-- WHAT THE TASK REQUIRES --
Report every line below that holds the word "name".

Stored data entries:
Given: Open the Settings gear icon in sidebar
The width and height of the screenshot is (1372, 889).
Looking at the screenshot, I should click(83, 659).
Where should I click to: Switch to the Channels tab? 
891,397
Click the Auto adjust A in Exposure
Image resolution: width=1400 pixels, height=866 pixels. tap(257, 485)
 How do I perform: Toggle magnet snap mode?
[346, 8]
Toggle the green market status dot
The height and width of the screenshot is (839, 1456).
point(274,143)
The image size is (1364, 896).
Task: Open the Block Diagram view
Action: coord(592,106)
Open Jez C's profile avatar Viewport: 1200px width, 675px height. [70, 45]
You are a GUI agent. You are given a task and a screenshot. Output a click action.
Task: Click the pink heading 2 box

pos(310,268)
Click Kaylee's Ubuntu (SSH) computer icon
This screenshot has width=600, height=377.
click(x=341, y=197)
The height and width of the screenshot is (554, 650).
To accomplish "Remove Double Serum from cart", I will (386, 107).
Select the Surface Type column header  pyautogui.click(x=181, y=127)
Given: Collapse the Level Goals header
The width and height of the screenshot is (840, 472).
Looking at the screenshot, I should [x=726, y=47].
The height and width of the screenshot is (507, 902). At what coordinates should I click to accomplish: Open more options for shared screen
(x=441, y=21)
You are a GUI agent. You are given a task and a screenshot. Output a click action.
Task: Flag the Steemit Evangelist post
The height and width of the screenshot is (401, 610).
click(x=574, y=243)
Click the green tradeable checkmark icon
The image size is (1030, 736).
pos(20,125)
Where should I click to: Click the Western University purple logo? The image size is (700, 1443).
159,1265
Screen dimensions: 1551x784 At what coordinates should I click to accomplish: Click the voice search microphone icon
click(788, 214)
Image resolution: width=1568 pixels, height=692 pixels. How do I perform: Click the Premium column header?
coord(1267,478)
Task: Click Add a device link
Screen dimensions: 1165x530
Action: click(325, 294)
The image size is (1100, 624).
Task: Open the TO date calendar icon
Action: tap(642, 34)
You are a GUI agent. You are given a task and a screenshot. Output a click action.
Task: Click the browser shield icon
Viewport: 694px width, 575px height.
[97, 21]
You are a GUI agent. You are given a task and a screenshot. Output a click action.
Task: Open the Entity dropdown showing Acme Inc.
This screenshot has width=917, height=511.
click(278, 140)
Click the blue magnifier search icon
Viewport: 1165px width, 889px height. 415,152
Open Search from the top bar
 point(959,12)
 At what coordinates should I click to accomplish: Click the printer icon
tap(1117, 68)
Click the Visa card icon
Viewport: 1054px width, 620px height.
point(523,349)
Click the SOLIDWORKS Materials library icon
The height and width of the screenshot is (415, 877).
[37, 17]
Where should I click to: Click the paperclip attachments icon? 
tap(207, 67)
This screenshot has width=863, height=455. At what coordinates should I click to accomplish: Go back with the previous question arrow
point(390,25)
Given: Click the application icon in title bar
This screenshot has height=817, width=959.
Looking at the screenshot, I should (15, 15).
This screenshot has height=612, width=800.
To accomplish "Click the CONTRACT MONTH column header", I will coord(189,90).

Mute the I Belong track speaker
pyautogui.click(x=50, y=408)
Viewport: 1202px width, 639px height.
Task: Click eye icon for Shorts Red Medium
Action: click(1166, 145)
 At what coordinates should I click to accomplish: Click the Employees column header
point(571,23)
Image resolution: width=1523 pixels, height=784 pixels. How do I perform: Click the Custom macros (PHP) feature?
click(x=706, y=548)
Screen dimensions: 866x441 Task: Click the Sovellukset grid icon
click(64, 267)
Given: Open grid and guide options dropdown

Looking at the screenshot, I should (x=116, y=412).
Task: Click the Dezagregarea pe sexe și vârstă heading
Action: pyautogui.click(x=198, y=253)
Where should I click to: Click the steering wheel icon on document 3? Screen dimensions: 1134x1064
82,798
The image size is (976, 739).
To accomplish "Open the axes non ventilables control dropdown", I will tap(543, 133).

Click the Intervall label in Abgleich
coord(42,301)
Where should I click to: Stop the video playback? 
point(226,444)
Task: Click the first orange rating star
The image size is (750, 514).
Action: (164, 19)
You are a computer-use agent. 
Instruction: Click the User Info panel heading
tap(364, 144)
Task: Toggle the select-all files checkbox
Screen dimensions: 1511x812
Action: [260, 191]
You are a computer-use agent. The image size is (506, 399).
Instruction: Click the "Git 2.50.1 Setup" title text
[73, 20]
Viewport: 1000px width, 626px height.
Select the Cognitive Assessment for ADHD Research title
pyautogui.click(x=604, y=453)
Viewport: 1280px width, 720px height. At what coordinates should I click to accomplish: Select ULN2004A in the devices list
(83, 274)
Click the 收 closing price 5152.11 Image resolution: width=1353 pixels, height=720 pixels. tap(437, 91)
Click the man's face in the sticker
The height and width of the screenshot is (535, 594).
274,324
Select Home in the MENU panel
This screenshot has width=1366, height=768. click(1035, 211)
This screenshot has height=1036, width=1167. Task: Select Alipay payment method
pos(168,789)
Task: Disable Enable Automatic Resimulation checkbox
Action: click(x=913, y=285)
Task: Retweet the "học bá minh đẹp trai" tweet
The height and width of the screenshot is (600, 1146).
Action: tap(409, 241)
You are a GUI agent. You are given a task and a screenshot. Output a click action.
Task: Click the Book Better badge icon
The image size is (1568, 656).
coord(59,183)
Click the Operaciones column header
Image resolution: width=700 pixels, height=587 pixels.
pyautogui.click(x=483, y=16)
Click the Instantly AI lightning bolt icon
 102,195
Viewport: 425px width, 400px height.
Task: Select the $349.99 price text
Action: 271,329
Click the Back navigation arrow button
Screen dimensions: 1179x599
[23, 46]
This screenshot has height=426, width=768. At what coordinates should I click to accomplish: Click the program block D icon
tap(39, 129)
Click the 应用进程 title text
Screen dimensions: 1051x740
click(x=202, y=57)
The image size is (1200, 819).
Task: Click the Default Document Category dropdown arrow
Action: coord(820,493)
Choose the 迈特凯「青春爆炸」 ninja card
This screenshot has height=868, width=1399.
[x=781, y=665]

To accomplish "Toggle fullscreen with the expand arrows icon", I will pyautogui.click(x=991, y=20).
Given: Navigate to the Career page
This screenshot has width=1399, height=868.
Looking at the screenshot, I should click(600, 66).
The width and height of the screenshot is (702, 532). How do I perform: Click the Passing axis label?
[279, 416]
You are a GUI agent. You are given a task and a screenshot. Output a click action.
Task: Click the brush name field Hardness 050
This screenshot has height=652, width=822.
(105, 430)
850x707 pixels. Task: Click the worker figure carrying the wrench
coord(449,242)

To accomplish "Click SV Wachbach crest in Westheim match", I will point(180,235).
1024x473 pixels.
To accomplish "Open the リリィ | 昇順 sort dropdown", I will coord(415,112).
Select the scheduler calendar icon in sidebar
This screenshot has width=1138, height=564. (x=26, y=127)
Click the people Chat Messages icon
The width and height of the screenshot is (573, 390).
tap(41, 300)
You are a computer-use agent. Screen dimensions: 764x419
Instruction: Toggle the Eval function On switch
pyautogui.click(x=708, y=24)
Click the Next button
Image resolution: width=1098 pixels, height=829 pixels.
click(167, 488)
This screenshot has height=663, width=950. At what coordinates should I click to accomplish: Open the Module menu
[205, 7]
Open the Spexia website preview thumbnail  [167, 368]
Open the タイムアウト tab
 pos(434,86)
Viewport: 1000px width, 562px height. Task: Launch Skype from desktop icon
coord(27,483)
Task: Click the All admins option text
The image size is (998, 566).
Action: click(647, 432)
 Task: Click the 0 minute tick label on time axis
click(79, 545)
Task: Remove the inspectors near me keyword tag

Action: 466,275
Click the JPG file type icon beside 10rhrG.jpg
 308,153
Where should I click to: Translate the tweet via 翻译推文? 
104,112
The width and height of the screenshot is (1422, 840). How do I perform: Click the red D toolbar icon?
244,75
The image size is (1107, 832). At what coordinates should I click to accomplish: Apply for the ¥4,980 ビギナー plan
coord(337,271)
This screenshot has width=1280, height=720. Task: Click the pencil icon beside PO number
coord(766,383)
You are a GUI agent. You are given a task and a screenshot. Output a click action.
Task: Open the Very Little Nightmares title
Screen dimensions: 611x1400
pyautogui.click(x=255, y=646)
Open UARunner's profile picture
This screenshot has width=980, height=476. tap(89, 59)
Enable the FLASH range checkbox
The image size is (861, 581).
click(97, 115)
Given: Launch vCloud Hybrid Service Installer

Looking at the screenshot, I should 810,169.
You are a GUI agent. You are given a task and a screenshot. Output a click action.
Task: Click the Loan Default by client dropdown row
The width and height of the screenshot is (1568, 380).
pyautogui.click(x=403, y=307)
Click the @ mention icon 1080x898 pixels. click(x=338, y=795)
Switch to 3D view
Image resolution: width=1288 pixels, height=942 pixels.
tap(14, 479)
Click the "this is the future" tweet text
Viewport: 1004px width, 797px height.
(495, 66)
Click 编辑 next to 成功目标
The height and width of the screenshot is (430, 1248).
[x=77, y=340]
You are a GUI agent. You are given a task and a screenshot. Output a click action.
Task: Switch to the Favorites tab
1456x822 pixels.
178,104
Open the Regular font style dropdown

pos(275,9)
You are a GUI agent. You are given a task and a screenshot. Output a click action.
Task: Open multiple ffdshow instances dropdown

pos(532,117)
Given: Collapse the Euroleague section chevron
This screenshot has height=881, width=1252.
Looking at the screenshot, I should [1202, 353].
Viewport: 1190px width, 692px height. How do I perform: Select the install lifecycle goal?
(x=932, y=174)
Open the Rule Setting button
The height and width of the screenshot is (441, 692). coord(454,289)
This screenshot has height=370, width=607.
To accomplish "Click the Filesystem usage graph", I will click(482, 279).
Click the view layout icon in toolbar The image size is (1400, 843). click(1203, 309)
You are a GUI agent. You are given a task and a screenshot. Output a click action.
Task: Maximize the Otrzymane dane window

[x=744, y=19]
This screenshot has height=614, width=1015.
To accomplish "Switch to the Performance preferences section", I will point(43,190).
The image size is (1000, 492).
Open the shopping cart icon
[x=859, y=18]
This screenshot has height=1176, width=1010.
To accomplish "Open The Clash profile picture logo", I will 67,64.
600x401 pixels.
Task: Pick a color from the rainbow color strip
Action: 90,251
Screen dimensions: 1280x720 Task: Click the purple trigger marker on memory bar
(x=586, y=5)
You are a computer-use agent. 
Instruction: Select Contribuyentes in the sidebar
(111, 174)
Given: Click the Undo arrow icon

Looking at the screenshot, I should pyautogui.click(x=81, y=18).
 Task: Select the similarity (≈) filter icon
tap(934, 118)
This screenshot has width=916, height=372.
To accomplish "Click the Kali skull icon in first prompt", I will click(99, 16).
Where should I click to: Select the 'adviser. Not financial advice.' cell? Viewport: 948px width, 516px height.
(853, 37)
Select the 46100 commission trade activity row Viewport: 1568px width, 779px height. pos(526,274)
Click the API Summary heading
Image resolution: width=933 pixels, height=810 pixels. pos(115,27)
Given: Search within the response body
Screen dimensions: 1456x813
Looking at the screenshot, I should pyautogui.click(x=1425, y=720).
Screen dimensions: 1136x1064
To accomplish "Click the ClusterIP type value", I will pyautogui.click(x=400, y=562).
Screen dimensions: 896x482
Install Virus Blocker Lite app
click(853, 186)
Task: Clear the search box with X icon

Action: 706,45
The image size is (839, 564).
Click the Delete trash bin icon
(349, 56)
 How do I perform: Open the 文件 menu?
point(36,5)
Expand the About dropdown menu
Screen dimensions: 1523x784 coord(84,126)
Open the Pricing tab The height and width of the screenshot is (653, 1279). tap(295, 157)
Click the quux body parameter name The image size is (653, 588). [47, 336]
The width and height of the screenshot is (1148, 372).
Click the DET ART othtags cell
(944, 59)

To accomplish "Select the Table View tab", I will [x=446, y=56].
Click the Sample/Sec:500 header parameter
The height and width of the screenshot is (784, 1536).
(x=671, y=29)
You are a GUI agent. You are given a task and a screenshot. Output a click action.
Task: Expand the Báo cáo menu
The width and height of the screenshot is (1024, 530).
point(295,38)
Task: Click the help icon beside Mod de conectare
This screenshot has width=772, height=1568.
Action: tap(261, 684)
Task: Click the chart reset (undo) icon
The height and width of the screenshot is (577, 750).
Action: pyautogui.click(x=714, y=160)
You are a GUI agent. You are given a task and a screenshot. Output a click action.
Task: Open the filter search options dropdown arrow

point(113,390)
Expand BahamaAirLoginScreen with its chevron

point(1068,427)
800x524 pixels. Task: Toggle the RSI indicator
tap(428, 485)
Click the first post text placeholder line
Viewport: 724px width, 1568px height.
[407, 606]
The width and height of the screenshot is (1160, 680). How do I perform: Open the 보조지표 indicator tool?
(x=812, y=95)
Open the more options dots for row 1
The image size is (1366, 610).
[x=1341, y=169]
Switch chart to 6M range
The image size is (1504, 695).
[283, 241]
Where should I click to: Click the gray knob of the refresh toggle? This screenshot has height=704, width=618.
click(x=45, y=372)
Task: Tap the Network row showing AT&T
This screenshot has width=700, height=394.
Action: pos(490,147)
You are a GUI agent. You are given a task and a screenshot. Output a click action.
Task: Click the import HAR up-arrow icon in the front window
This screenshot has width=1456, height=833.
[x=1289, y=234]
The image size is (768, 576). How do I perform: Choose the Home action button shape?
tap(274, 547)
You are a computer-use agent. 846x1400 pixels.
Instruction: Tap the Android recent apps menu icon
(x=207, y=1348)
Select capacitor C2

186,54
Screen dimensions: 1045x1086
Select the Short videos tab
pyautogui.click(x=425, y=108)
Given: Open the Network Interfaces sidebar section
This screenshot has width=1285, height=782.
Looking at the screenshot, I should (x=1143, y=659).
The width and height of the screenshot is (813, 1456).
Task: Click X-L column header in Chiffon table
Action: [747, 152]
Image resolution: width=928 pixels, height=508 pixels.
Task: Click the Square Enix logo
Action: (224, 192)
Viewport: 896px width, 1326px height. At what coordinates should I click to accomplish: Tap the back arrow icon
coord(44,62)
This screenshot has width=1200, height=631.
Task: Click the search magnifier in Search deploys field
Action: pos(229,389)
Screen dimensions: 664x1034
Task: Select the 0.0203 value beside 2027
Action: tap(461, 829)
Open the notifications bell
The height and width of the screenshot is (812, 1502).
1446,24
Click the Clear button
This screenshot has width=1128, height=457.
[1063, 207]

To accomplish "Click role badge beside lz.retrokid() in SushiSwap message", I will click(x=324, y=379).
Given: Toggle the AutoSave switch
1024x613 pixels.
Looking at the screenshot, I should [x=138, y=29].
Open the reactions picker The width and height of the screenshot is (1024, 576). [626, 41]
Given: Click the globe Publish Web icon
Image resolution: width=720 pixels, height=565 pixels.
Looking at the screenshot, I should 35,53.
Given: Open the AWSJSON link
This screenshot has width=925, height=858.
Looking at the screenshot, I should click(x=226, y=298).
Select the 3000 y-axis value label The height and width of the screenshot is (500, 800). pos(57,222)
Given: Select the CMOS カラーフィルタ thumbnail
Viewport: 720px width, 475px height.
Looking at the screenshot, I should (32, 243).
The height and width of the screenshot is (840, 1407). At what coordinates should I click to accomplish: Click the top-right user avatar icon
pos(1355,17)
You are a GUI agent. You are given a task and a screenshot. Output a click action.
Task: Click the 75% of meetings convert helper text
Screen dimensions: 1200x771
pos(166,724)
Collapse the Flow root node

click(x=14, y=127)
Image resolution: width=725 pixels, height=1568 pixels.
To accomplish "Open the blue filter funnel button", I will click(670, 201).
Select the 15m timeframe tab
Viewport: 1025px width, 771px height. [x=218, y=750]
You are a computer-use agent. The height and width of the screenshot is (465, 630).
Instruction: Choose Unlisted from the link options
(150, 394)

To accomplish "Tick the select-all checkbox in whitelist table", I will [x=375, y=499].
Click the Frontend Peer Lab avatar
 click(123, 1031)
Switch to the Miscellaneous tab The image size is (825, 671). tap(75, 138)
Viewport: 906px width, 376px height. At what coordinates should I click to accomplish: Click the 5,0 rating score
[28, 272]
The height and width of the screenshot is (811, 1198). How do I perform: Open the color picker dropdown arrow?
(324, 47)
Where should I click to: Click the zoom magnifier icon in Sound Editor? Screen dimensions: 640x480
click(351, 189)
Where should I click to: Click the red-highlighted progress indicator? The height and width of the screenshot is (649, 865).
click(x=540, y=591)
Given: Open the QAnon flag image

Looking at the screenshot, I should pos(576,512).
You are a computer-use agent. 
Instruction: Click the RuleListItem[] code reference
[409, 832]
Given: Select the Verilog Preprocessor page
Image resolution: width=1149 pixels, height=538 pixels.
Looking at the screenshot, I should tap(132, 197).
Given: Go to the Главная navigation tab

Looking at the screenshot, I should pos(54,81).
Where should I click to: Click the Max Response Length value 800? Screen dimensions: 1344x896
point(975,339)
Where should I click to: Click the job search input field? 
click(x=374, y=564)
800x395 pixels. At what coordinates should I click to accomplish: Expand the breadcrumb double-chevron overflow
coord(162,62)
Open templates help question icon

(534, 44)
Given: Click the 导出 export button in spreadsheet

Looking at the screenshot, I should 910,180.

-- THE ANSWER --
Task: Click the brush name field Hardness 050
Click the quux body parameter name The image size is (653, 588). [47, 336]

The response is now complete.